La tecnica rogue RDP implica che una vittima, ingannata ad aprire un file RDP malevolo, conceda parzialmente il controllo del proprio sistema agli attaccanti. Questo potrebbe portare alla perdita di dati o all'installazione di malware. Le campagne RDP di APT29 sono state evidenziate anche da CERT-UA, Microsoft e Amazon Web Services.

Gli attacchi iniziano con email di spear-phishing progettate per ingannare i destinatari a eseguire il file di configurazione RDP malevolo allegato, che collega la macchina della vittima a un server RDP esterno controllato dal gruppo. Si stima che circa 200 vittime di alto profilo siano state colpite in un solo giorno, il che indica la portata della campagna.

Un componente chiave di questa metodologia di attacco è l'utilizzo di PyRDP, un progetto open-source descritto come uno strumento "Monster-in-the-Middle" basato su Python. PyRDP permette di intercettare e manipolare le connessioni RDP, fungendo da proxy tra l'utente e il server RDP malevolo. Quando la vittima apre il file RDP, la connessione viene reindirizzata al server controllato dagli attaccanti.

Una volta stabilita la connessione, il server rogue simula il comportamento di un server RDP legittimo, permettendo agli attaccanti di eseguire attività malevole, come l'esecuzione di script o la modifica di impostazioni di sistema sulla macchina della vittima. Inoltre, PyRDP consente agli hacker di accedere ai sistemi delle vittime, eseguire operazioni sui file e iniettare payload malevoli. Gli attaccanti possono quindi esfiltrare dati sensibili, come credenziali e informazioni proprietarie, attraverso il proxy.

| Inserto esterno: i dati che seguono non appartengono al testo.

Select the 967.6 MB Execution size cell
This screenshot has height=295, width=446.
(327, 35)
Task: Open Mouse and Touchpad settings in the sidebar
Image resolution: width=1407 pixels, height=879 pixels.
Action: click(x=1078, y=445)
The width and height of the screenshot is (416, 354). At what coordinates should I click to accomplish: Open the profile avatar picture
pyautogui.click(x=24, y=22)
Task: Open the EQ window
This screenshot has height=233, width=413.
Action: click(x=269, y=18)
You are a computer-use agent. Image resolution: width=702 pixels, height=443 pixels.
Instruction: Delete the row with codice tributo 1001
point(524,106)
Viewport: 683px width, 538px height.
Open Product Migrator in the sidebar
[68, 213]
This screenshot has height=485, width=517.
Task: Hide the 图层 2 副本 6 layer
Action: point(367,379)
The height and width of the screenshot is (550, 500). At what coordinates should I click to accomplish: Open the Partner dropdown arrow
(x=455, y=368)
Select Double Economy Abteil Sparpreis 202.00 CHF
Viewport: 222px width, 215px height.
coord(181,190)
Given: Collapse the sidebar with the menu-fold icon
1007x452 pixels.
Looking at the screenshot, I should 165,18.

Una caratteristica distintiva di questo attacco è che la raccolta dei dati avviene tramite un file di configurazione malevolo senza necessità di installare malware personalizzato, consentendo agli attaccanti di operare sotto il radar. Gli attaccanti utilizzano anche livelli di anonimizzazione come nodi di uscita TOR e servizi VPN commerciali per controllare i server RDP e accedere ai server di posta legittimi utilizzati per inviare email di spear-phishing.

Questa campagna dimostra come Earth Koshchei continui a evolvere le sue metodologie, sfruttando vulnerabilità sia vecchie che nuove, oltre a usare strumenti e tecniche sviluppate dai team di red teaming.